Wat te doen: Geef de regels uit het materiaal hieronder weer als een genummerde lijst, van de regel met "Enable И checkbox" tot en met de regel met "click(236, 53)". Laat daarbij de lege regels weg.

Aangeleverd materiaal:
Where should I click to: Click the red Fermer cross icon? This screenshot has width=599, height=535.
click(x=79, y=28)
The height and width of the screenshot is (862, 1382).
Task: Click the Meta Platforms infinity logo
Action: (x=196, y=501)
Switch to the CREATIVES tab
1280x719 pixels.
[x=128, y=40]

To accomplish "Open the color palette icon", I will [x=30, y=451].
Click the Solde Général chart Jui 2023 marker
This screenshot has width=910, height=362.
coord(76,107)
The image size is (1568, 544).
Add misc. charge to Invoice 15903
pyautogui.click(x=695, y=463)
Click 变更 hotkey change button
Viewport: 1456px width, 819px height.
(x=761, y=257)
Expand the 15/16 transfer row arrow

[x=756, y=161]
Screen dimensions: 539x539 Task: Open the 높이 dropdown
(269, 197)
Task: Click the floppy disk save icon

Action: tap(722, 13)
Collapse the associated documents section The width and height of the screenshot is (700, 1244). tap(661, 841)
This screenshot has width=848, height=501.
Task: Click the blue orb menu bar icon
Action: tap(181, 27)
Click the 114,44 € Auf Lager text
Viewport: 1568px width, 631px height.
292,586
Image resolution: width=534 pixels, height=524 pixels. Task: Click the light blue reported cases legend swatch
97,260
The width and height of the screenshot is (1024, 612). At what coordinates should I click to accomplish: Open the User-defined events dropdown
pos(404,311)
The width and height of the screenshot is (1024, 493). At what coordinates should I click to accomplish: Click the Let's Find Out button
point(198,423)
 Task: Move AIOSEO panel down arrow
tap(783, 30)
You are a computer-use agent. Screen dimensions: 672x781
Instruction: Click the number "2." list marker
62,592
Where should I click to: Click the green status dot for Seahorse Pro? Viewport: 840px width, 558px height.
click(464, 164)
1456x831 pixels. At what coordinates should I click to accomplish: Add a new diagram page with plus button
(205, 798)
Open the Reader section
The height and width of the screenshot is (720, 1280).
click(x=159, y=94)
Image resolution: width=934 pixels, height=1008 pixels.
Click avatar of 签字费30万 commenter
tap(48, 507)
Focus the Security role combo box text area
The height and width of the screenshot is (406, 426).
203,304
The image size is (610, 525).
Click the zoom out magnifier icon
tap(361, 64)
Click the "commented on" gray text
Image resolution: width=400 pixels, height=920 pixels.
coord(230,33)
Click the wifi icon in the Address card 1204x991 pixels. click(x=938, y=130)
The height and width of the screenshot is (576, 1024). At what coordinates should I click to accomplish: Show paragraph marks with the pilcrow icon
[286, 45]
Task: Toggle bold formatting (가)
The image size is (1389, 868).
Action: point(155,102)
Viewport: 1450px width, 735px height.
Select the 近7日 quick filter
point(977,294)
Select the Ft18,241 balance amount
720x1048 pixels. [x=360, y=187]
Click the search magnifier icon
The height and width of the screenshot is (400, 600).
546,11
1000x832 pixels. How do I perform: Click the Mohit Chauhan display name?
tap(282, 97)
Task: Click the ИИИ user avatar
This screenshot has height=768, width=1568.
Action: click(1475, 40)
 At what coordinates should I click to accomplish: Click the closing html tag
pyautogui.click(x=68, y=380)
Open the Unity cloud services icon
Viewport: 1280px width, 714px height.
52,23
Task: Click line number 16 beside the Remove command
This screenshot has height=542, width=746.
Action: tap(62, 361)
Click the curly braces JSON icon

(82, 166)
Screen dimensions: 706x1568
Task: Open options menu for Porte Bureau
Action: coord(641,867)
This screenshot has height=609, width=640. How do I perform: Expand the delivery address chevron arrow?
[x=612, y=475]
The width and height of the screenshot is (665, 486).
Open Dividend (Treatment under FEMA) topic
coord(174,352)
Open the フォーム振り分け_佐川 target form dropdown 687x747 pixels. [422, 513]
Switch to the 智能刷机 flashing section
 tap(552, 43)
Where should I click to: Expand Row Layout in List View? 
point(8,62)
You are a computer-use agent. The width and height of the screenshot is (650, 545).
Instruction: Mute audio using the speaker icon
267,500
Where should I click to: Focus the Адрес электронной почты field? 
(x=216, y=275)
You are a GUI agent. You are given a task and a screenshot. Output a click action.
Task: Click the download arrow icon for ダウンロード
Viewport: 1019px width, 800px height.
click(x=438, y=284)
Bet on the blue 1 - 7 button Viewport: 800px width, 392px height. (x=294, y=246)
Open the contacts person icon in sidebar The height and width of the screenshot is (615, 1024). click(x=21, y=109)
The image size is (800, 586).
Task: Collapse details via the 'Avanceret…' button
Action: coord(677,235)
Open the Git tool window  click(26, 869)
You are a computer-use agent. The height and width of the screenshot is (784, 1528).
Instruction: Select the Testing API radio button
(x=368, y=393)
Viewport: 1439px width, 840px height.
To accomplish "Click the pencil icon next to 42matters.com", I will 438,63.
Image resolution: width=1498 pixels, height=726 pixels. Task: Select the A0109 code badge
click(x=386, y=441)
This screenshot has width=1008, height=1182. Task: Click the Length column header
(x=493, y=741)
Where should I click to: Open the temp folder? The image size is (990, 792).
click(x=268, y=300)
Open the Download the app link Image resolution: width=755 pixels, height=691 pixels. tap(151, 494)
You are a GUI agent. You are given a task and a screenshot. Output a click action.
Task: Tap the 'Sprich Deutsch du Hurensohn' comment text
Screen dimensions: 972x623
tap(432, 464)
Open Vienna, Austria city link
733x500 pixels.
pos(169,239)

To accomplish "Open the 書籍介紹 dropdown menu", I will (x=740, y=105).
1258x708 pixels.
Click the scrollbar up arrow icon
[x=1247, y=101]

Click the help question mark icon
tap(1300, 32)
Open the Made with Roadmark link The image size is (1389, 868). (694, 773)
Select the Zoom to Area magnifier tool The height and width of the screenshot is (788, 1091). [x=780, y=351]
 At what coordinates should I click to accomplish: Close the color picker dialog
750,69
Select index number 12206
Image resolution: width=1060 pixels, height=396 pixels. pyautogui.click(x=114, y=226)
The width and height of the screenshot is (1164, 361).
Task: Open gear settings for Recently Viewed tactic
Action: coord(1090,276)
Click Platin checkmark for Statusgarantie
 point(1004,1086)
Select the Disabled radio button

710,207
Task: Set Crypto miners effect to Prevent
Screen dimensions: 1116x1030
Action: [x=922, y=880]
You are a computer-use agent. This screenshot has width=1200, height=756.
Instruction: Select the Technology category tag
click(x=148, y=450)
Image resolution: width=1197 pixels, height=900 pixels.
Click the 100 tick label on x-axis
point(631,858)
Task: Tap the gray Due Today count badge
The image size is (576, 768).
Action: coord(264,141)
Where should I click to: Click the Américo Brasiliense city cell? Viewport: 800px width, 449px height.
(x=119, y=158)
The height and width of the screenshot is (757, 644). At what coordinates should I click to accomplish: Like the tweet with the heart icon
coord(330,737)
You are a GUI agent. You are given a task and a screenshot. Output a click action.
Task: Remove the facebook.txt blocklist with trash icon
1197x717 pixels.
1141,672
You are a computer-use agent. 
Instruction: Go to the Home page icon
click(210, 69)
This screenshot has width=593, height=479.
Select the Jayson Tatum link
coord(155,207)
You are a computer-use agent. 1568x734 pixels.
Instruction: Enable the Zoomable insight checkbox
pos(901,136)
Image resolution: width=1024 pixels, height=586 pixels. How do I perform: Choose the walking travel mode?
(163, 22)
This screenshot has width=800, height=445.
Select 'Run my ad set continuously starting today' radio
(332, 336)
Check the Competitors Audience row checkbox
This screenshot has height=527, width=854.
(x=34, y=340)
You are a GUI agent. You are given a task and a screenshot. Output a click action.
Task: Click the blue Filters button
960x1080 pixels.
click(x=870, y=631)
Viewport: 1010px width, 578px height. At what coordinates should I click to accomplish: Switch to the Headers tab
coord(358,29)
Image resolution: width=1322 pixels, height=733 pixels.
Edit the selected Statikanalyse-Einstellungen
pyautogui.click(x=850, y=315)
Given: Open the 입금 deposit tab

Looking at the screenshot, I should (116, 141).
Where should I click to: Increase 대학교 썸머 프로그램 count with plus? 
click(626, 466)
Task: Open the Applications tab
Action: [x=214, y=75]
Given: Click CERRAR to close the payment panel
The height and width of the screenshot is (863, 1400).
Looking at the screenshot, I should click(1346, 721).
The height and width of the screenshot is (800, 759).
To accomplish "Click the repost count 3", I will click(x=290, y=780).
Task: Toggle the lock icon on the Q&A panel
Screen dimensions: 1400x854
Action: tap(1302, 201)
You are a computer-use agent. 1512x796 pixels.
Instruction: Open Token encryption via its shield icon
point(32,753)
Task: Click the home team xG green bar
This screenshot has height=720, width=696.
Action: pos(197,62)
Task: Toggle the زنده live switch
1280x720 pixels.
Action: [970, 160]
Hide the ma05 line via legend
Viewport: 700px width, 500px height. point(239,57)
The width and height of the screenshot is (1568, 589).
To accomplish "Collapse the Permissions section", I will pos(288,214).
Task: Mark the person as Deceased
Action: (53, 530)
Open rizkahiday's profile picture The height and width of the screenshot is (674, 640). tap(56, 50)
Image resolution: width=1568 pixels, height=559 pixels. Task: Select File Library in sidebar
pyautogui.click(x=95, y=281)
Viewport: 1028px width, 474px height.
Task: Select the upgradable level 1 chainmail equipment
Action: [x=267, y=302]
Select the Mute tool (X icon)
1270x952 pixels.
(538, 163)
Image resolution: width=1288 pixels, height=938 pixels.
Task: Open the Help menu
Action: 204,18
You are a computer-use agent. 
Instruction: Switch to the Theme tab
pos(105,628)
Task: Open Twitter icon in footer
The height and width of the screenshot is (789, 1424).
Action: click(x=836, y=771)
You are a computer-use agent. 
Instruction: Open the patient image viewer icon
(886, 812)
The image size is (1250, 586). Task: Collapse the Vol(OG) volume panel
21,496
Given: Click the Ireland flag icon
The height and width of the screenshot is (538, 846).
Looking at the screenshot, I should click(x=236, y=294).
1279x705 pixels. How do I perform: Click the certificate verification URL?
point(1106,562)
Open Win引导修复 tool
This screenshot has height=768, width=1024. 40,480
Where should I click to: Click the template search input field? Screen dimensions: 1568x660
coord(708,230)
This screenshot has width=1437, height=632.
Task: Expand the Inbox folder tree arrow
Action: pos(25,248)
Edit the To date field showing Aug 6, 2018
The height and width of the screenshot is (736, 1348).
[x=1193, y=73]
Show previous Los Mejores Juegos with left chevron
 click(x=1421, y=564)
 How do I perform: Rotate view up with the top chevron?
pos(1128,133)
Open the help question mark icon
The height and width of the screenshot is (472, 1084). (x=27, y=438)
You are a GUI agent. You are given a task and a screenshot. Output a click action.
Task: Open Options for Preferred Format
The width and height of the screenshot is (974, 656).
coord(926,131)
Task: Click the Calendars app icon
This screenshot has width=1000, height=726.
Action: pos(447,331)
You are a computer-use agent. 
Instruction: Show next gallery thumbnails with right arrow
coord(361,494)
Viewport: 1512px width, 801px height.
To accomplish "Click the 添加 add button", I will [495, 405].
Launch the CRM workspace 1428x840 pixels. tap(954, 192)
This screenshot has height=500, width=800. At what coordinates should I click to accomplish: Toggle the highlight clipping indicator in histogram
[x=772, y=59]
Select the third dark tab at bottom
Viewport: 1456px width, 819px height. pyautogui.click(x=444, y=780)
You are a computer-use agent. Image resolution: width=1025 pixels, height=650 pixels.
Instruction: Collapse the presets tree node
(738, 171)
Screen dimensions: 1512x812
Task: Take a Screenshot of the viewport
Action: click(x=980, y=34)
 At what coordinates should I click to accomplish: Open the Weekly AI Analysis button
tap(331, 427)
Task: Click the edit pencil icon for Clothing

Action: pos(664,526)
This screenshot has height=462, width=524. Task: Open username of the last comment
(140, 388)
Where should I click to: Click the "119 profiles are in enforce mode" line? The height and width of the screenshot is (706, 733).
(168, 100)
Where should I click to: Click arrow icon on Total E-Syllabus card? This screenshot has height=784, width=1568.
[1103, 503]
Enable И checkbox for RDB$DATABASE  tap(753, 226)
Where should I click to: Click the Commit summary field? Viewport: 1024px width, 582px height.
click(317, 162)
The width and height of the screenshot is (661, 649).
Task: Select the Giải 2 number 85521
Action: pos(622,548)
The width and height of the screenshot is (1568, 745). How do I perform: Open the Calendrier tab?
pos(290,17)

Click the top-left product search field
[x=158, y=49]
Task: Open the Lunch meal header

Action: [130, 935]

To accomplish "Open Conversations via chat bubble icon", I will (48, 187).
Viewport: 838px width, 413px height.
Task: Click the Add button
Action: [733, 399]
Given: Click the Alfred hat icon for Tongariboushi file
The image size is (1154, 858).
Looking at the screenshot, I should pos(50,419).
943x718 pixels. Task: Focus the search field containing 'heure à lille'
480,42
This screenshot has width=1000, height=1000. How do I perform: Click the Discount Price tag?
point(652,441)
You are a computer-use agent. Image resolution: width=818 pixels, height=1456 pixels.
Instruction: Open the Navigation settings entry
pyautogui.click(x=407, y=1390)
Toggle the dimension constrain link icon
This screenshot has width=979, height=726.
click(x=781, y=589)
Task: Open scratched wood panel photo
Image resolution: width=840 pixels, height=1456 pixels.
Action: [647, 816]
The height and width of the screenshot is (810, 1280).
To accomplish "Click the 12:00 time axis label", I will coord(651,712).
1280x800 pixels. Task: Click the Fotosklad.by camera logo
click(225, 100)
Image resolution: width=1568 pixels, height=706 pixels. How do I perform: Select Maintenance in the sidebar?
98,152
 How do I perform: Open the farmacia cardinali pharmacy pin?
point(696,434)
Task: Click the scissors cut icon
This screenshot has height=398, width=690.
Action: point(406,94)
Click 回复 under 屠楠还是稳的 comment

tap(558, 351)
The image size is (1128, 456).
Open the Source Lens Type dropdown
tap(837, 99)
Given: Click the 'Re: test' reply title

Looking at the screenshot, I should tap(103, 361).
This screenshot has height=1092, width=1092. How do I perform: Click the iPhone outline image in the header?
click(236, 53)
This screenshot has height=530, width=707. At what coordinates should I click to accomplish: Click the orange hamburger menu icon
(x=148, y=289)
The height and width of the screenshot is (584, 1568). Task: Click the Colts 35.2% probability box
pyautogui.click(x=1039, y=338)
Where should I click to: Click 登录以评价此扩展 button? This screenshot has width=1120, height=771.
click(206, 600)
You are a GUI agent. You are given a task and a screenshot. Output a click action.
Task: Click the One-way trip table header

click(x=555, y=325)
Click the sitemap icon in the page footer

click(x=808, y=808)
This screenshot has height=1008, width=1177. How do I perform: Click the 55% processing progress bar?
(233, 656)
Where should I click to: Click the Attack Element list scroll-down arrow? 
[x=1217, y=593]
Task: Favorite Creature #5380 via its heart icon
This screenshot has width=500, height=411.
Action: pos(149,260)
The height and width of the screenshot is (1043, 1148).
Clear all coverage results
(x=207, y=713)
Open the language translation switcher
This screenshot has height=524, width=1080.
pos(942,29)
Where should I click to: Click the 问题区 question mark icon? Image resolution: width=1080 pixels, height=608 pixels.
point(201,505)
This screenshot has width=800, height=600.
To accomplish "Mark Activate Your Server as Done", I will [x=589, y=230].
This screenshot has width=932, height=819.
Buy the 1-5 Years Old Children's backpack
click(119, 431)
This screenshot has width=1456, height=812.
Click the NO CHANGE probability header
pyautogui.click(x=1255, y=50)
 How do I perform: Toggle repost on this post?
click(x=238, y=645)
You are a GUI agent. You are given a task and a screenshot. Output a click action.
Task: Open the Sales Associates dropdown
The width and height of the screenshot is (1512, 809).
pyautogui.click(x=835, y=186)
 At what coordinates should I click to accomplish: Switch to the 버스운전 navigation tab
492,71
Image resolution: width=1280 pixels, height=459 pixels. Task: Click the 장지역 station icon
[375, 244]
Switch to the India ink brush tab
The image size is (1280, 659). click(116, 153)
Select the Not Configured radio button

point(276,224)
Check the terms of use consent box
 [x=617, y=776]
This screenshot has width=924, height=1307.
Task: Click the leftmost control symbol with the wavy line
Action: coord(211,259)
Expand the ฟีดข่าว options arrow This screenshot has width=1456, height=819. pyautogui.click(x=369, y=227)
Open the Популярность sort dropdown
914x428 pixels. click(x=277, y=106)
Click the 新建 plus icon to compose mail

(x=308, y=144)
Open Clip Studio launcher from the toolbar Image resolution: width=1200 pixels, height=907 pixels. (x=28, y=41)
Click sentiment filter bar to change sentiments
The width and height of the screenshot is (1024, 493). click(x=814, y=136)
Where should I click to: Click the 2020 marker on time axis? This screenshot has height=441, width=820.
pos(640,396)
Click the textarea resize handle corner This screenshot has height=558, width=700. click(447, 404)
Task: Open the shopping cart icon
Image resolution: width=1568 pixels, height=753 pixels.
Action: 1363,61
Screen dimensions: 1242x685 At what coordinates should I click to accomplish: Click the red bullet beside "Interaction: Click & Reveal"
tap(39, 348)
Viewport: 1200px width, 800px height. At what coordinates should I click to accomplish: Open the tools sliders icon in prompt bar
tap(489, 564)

Antwoord:
1. Enable И checkbox for RDB$DATABASE  tap(753, 226)
2. Where should I click to: Click the Commit summary field? Viewport: 1024px width, 582px height.
3. click(317, 162)
4. The width and height of the screenshot is (661, 649).
5. Task: Select the Giải 2 number 85521
6. Action: pos(622,548)
7. The width and height of the screenshot is (1568, 745). How do I perform: Open the Calendrier tab?
8. pos(290,17)
9. Click the top-left product search field
10. [x=158, y=49]
11. Task: Open the Lunch meal header
12. Action: [130, 935]
13. To accomplish "Open Conversations via chat bubble icon", I will (48, 187).
14. Viewport: 838px width, 413px height.
15. Task: Click the Add button
16. Action: [733, 399]
17. Given: Click the Alfred hat icon for Tongariboushi file
18. The image size is (1154, 858).
19. Looking at the screenshot, I should pos(50,419).
20. 943x718 pixels. Task: Focus the search field containing 'heure à lille'
21. 480,42
22. This screenshot has width=1000, height=1000. How do I perform: Click the Discount Price tag?
23. point(652,441)
24. You are a computer-use agent. Image resolution: width=818 pixels, height=1456 pixels.
25. Instruction: Open the Navigation settings entry
26. pyautogui.click(x=407, y=1390)
27. Toggle the dimension constrain link icon
28. This screenshot has width=979, height=726.
29. click(x=781, y=589)
30. Task: Open scratched wood panel photo
31. Image resolution: width=840 pixels, height=1456 pixels.
32. Action: [647, 816]
33. The height and width of the screenshot is (810, 1280).
34. To accomplish "Click the 12:00 time axis label", I will coord(651,712).
35. 1280x800 pixels. Task: Click the Fotosklad.by camera logo
36. click(225, 100)
37. Image resolution: width=1568 pixels, height=706 pixels. How do I perform: Select Maintenance in the sidebar?
38. 98,152
39.  How do I perform: Open the farmacia cardinali pharmacy pin?
40. point(696,434)
41. Task: Click the scissors cut icon
42. This screenshot has height=398, width=690.
43. Action: point(406,94)
44. Click 回复 under 屠楠还是稳的 comment
45. tap(558, 351)
46. The image size is (1128, 456).
47. Open the Source Lens Type dropdown
48. tap(837, 99)
49. Given: Click the 'Re: test' reply title
50. Looking at the screenshot, I should tap(103, 361).
51. This screenshot has height=1092, width=1092. How do I perform: Click the iPhone outline image in the header?
52. click(236, 53)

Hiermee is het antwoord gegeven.